▸ **ACTIVITY**
What's wanted here is the full listing below, repeated exactly, with no images in it.
____ GIVEN RECORDS
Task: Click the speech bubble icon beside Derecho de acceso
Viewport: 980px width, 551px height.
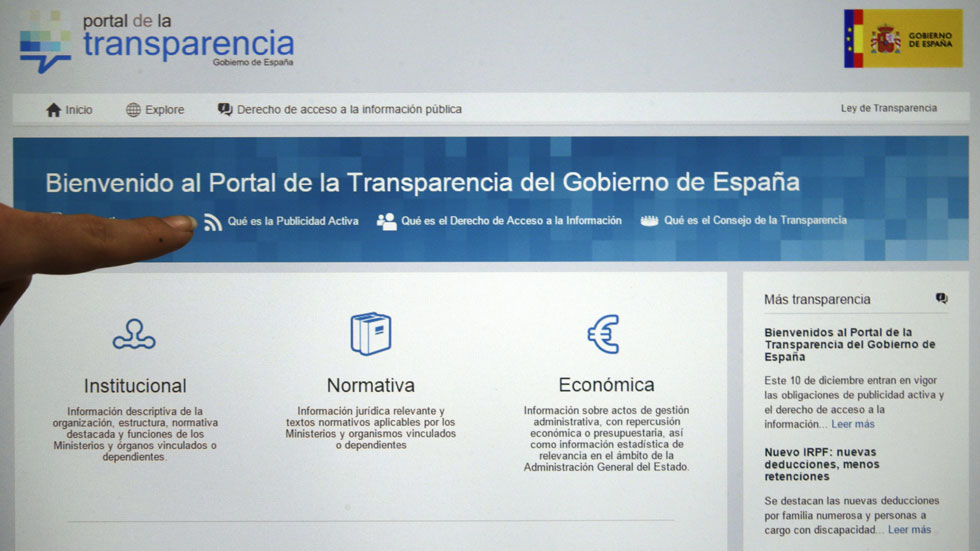Action: coord(225,110)
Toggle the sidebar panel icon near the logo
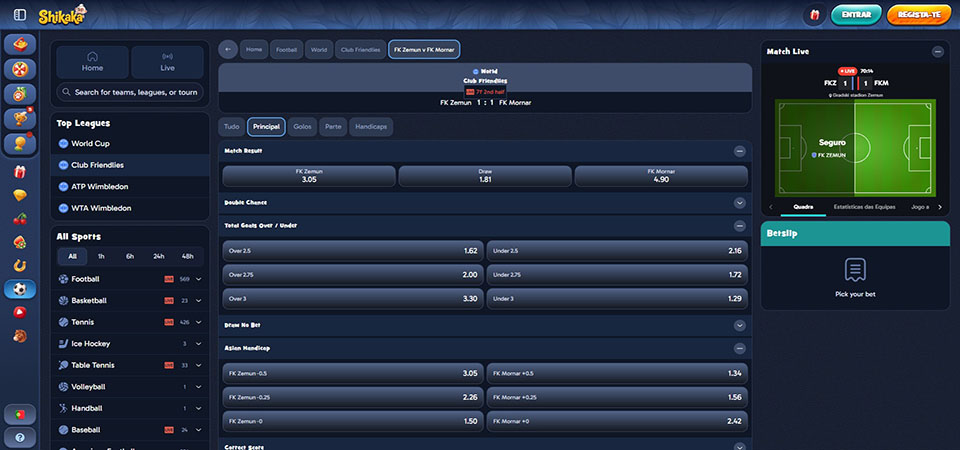 [x=20, y=15]
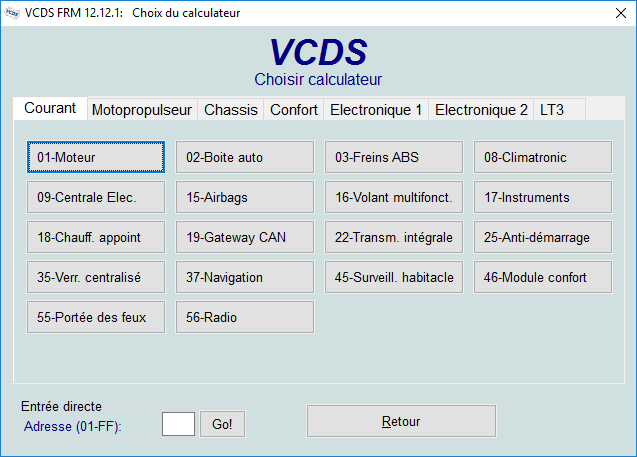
________
▸ **FINISHED EXERCISE**
Task: Click the speech bubble icon beside Derecho de acceso
Viewport: 980px width, 551px height.
Action: coord(225,110)
Toggle the sidebar panel icon near the logo
 [x=20, y=15]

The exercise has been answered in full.